(Saved data entries)

- - -

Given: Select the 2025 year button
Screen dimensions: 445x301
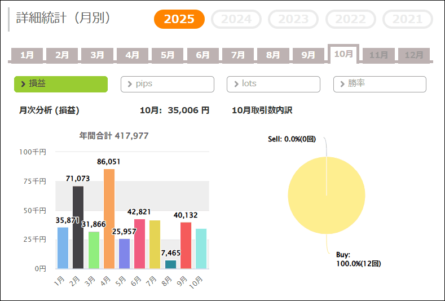Looking at the screenshot, I should click(x=179, y=19).
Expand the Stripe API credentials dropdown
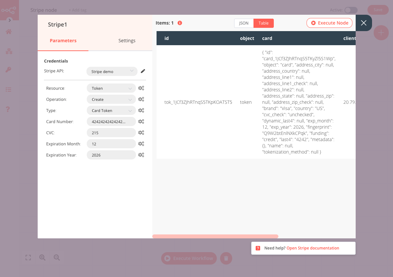Screen dimensions: 393x277 click(112, 71)
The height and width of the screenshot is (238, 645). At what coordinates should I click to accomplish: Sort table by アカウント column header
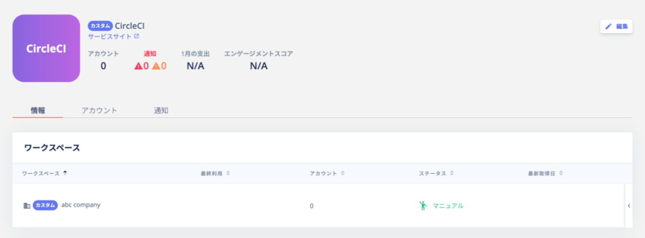(x=327, y=173)
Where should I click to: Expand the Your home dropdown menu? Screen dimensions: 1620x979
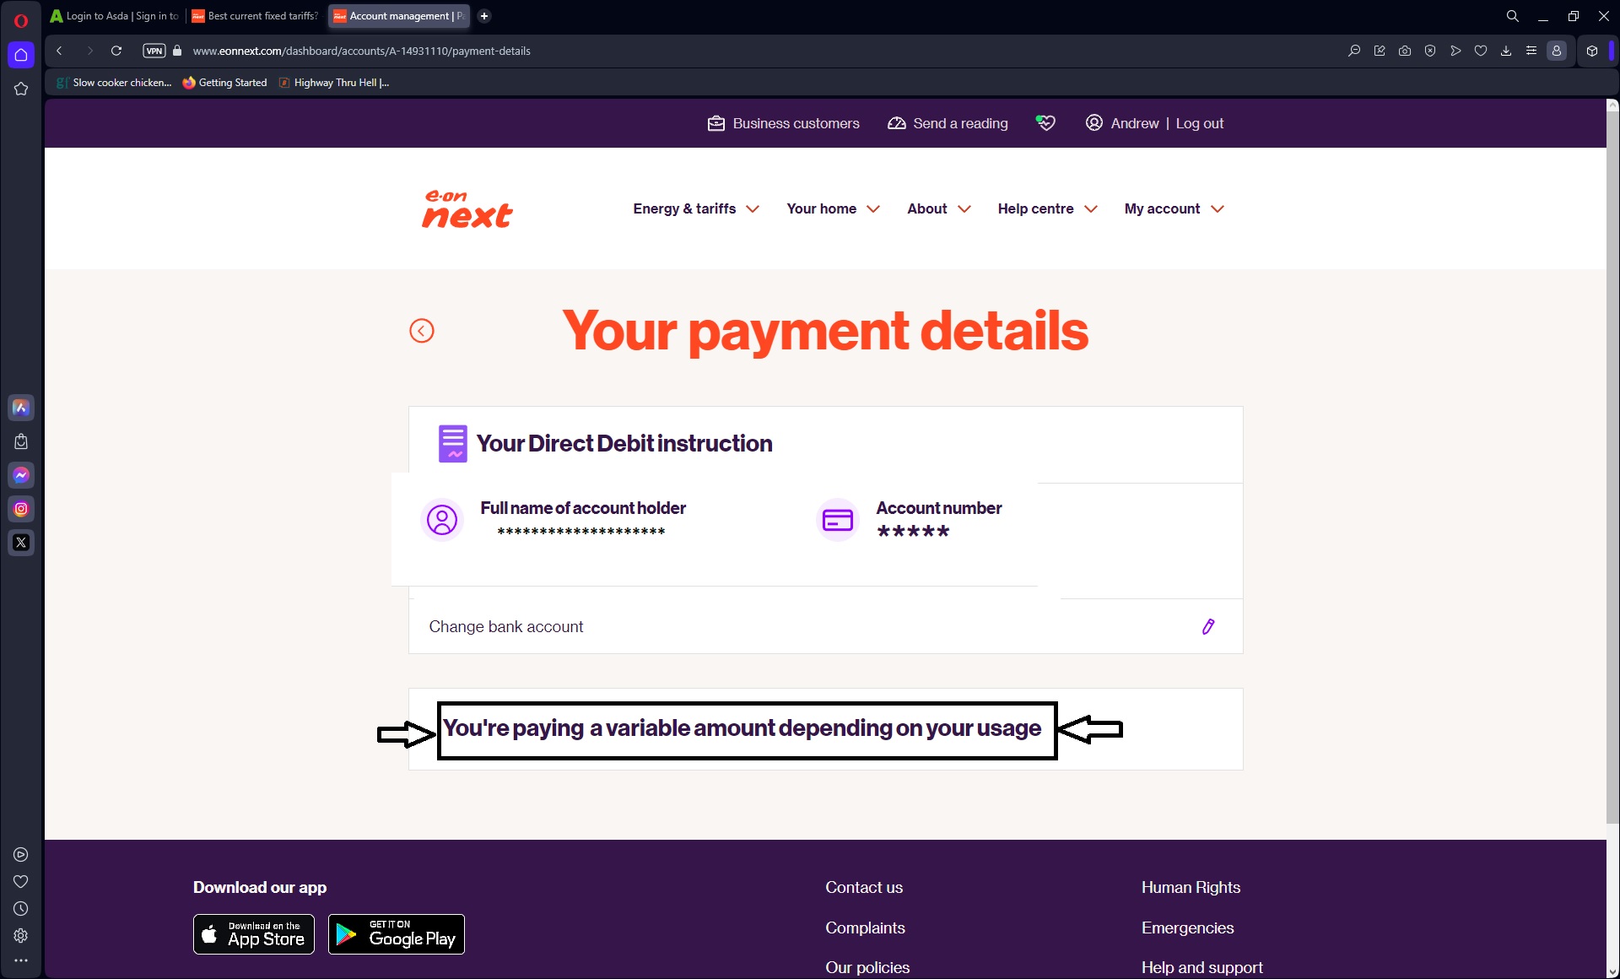(833, 208)
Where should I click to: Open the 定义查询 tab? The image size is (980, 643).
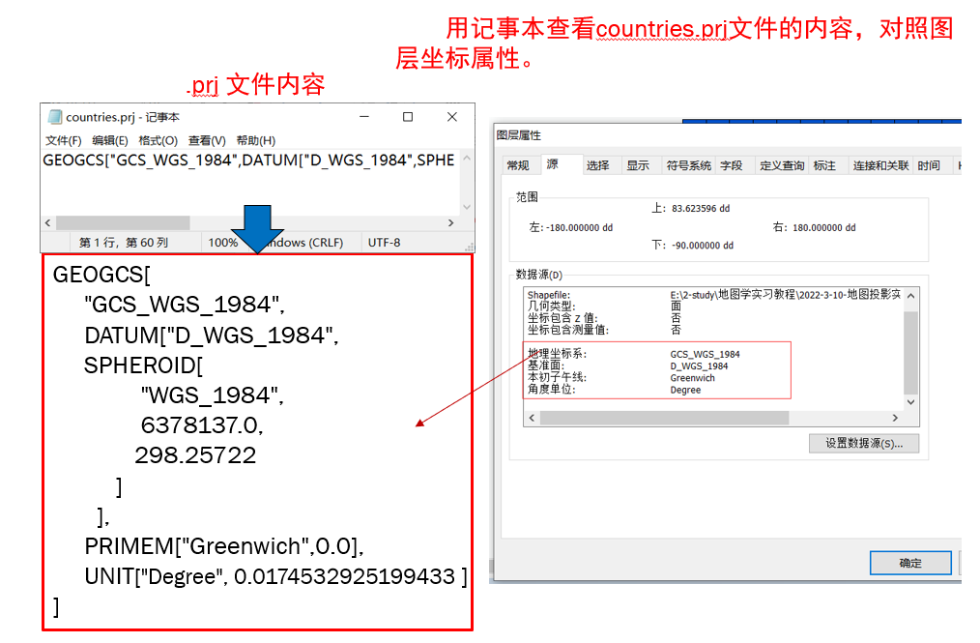click(782, 165)
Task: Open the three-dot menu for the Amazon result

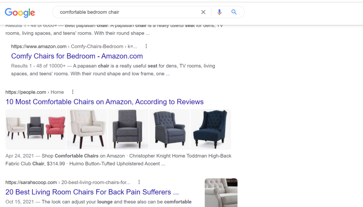Action: pos(146,46)
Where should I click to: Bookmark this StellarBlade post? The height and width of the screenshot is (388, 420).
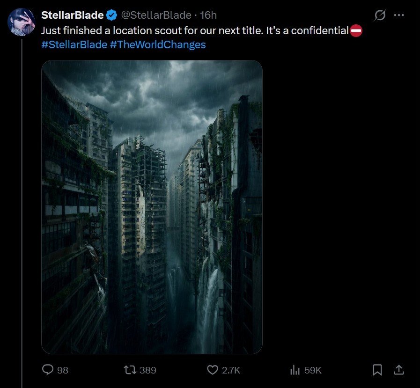(377, 370)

- - -

* TASK BRIEF:
Drop every picture and repeat the rest of the entries exactly.

* ANSWER TO THE PROBLEM:
Given: Select the 2025 year button
Screen dimensions: 445x301
Looking at the screenshot, I should click(x=179, y=19).
Expand the Stripe API credentials dropdown
Screen dimensions: 393x277 click(112, 71)
The height and width of the screenshot is (238, 645). At what coordinates should I click to accomplish: Sort table by アカウント column header
(x=327, y=173)
Where should I click to: Expand the Your home dropdown menu? Screen dimensions: 1620x979
(833, 208)
Where should I click to: Open the 定义查询 tab? The image size is (980, 643).
click(782, 165)
Task: Open the three-dot menu for the Amazon result

Action: pos(146,46)
Where should I click to: Bookmark this StellarBlade post? The height and width of the screenshot is (388, 420).
(377, 370)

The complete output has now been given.